The suit states that IP addresses are commonly “spoofed” and references news articles that found that the username and password for the system of the message that triggered the investigation were publicly available on the health department’s website.

Governor faces mounting scrutiny

The investigation of Jones comes as DeSantis faces increasing scrutiny over his handling of the pandemic.

In April, the governor falsely claimed Covid-19 hadn’t killed anyone under age 25.

And last spring, the Florida Department of Health asked the Florida Medical Examiners Commission not to release the commission’s comprehensive list of Covid-19 deaths, the commission’s chairman told CNN.

Despite multiple surges of Covid-19 in the state, DeSantis has refused to allow municipalities enforce their own mask mandates or stricter social distancing laws.
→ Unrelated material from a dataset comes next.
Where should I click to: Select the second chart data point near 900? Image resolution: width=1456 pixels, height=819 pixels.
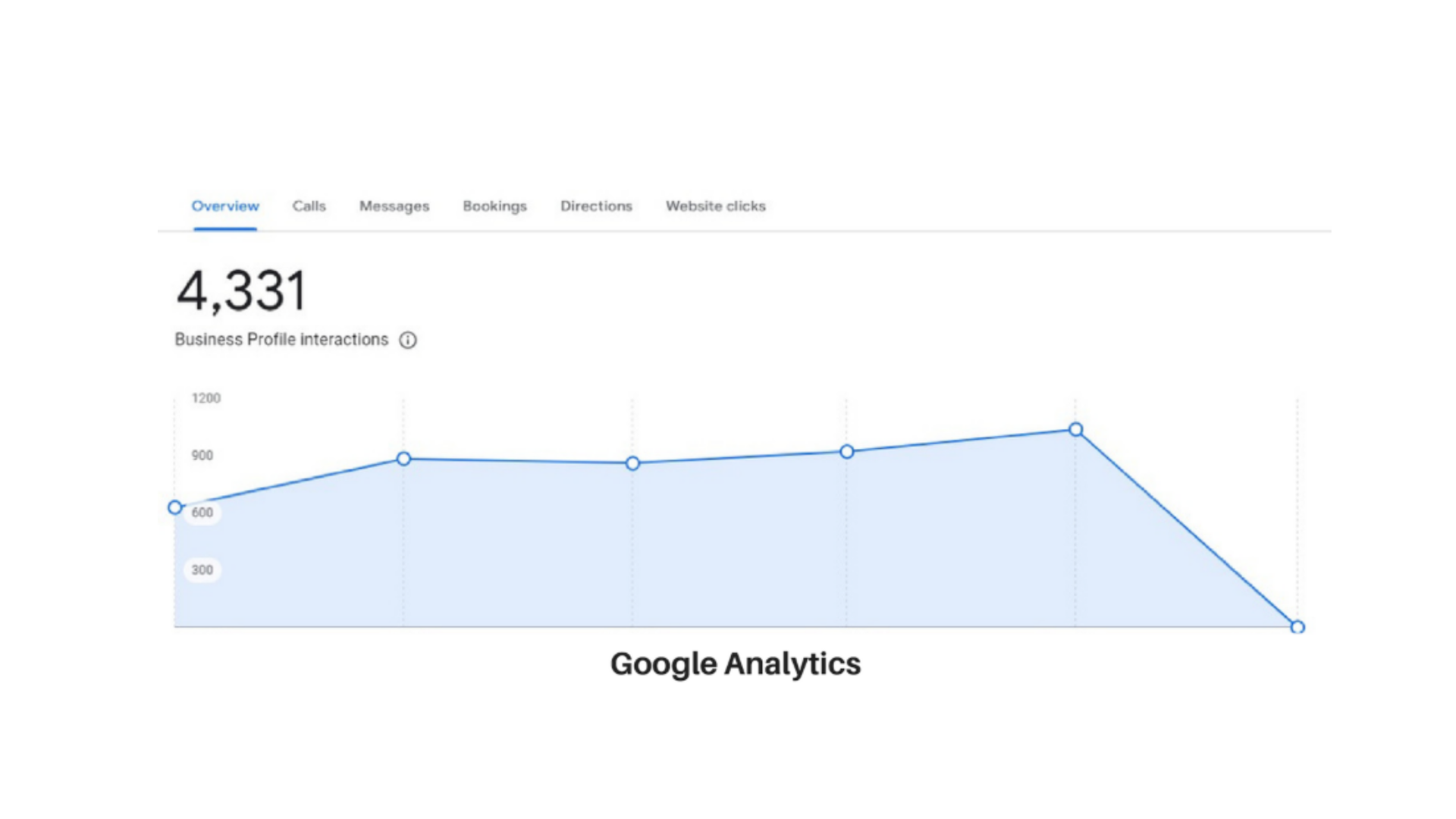pyautogui.click(x=404, y=459)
That limitation of local control has been criticized by mayors from both parties.

An investigation by the South Florida Sun-Sentinel found that DeSantis’ administration worked to minimize bad news about the pandemic and spread misinformation.

Some health department spokespeople were told in September not to issue statements until after the November election, and officials withheld crucial data about the spread of the virus, the newspaper reported.

Jones, who helped build the state’s coronavirus dashboard, has become one of the governor’s harshest critics, publicly alleging that DeSantis was to blame for the mounting death toll.

In May, state officials said Jones was terminated because she “exhibited a repeated course of insubordination” and modified a state data portal without input or approval from epidemiologists or her supervisors.

But Jones said she was fired after she refused to falsify state Covid-19 data.

Jones filed a whistleblower complaint in July with the Florida Commission on Human Relations.

After her firing, Jones published her own dashboard of Covid-19 stats. She said she received internal records from people who worked for the state, including what she said was proof that state officials “were lying in January (2020) about things like internal reports and notices from the CDC.”

That evidence was on “a bunch of flash drives” that officers took when they raided her house, Jones said. She said she also had documents that were legally accessed from when she was a state employee.

Legal experts said the material could theoretically be used to target Jones’ sources if they violated rules about sharing internal information.

The search warrant allowed officers to recover “any and all computer equipment” that stores or transmits data, including hard drives, devices, software, and correspondence “pertaining to the possession, receipt, origin or distribution of data involving the facilitation of computer crimes offenses.”

Employment attorneys in Florida said that state workers who leaked internal records to Jones could face disciplinary action or possibly legal trouble — although they might be able to seek protection under state whistleblower laws.